Goldscheid Julie Goldscheid (CUNY) has posted on SSRN her working paper entitled: Gender Violence and Work in the United States and South Africa: The Parallel Processes of Legal and Cultural Change.

Here is the abstract:

This article takes on the parallel processes of law reform and cultural transformation by comparing gender violence reform projects in the United States with those in South Africa. It does so by focusing on one strand of advocacy, that focusing on the economics of abuse. Since economic independence is central to women’s ability to navigate abuse, women’s ability to work in its aftermath is critical. This article compares each country’s current and potential reform projects to address the ways gender violence impacts survivors’ ability to get and keep their jobs.

Despite the stark contrasts between the countries’ respective legal and economic contexts, the challenges faced by advocates are different in degree rather than in kind. This article reviews the prevalence of gender violence in each country and the extent and nature of women’s workplace participation. It places reforms addressing the impact of abuse on employment in the broader context of each country’s domestic and sexual violence reform movements and describes employment-related projects, with a focus on those in South Africa.
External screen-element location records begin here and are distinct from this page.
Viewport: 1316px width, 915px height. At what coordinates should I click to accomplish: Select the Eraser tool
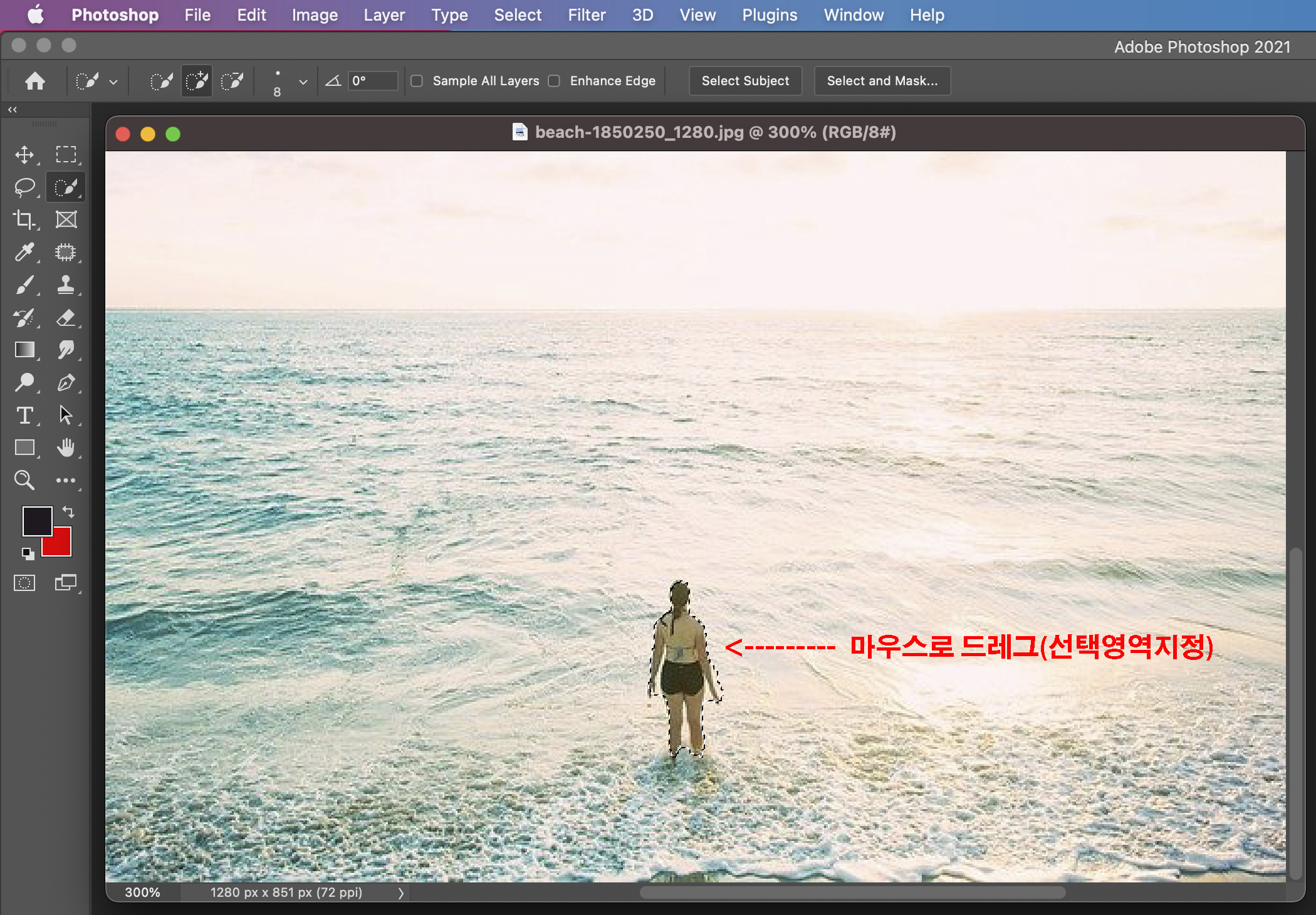pyautogui.click(x=66, y=317)
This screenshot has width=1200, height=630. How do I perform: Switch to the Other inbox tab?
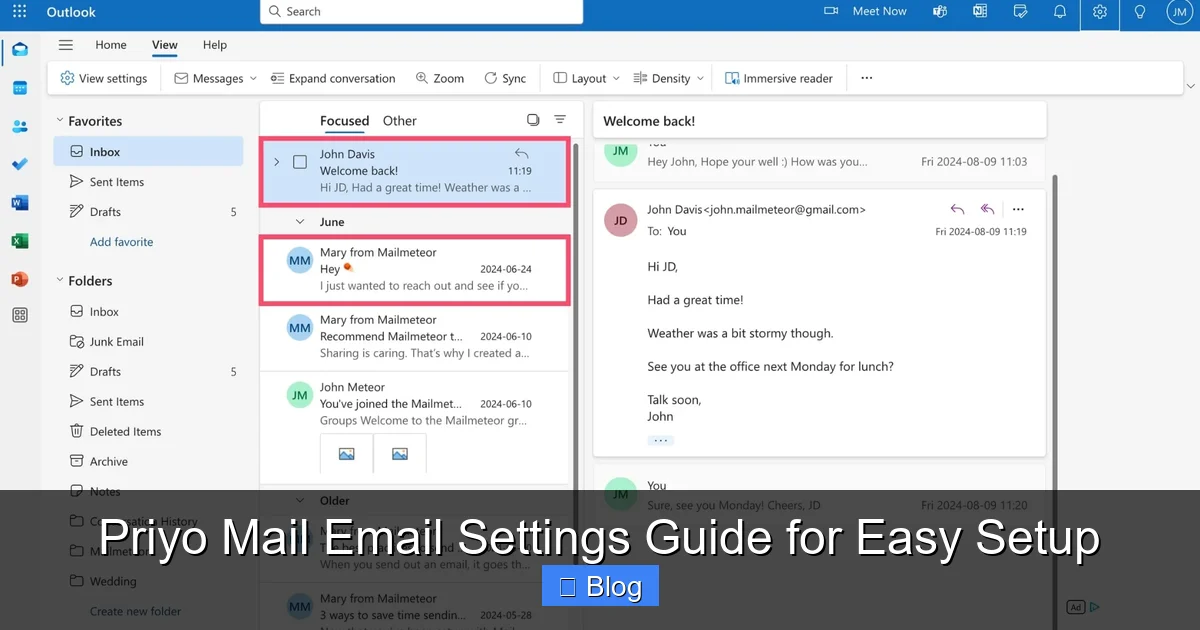click(x=399, y=120)
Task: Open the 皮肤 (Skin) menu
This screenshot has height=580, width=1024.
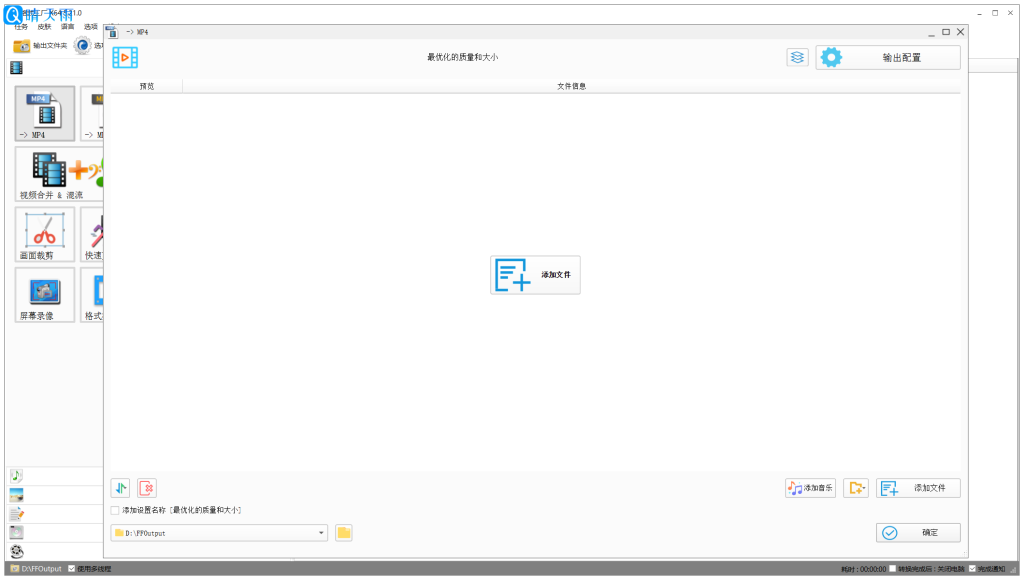Action: pos(44,27)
The similarities and differences in economics, culture and law underscore several lessons about the possibility of achieving transformational change. The article identifies several theories under which South Africa’s progressive legal frameworks could afford recourse to survivors whose employment is adversely affected as a result of abuse. Nevertheless, the comparison highlights the inherent similarities of law reform projects that seek to transform historic biases and cultural norms. It underscores the importance of enforcement and implementation, of centering anti-subordination initiatives in the context of equality, and of maintaining the difficult and ongoing project of challenging bias in its many forms, in order to create both legal change and cultural transformation.

Another important comparative law/employment law piece that should be of interest to anyone concerned about gender issues in the workplace.